Collected data:

|---|

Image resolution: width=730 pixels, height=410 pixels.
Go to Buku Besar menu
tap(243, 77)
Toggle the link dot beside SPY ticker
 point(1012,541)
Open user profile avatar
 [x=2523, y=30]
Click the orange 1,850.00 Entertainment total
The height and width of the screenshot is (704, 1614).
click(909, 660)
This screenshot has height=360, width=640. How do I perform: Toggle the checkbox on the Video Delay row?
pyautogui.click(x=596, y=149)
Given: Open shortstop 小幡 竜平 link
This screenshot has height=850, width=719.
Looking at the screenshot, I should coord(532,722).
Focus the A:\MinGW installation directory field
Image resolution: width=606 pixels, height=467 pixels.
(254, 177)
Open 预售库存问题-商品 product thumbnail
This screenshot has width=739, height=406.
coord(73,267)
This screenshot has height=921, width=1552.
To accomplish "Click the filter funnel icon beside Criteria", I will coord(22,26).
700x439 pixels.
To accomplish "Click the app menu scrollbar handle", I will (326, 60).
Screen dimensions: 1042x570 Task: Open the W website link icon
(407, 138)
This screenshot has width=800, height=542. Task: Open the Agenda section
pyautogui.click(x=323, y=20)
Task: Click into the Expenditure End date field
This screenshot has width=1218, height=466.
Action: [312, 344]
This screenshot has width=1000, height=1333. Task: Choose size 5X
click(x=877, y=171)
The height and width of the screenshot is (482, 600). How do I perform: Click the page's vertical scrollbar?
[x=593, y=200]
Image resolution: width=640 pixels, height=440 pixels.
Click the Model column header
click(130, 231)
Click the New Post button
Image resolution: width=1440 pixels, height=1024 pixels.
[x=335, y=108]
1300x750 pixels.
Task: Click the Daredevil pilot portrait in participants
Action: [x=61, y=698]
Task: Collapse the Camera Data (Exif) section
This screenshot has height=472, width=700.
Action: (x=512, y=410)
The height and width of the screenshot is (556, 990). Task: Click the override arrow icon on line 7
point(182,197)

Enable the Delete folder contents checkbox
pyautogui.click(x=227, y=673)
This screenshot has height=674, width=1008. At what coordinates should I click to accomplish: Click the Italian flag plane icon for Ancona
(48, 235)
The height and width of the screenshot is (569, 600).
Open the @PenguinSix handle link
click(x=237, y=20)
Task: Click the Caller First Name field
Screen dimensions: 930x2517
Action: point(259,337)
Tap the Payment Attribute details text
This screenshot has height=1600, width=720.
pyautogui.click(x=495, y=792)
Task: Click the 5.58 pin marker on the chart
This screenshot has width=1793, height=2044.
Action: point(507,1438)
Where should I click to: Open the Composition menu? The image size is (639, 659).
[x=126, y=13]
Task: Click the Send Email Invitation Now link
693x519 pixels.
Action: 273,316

|---|

- [WORK ITEM]
Restate word for word only the lines above from the line containing "This screenshot has width=800, height=542." to the line containing "The height and width of the screenshot is (569, 600).", both of them included.

- [WORKED SOLUTION]
This screenshot has width=800, height=542. Task: Open the Agenda section
pyautogui.click(x=323, y=20)
Task: Click into the Expenditure End date field
This screenshot has width=1218, height=466.
Action: [312, 344]
This screenshot has width=1000, height=1333. Task: Choose size 5X
click(x=877, y=171)
The height and width of the screenshot is (482, 600). How do I perform: Click the page's vertical scrollbar?
[x=593, y=200]
Image resolution: width=640 pixels, height=440 pixels.
Click the Model column header
click(130, 231)
Click the New Post button
Image resolution: width=1440 pixels, height=1024 pixels.
[x=335, y=108]
1300x750 pixels.
Task: Click the Daredevil pilot portrait in participants
Action: [x=61, y=698]
Task: Collapse the Camera Data (Exif) section
This screenshot has height=472, width=700.
Action: (x=512, y=410)
The height and width of the screenshot is (556, 990). Task: Click the override arrow icon on line 7
point(182,197)

Enable the Delete folder contents checkbox
pyautogui.click(x=227, y=673)
This screenshot has height=674, width=1008. At what coordinates should I click to accomplish: Click the Italian flag plane icon for Ancona
(48, 235)
The height and width of the screenshot is (569, 600).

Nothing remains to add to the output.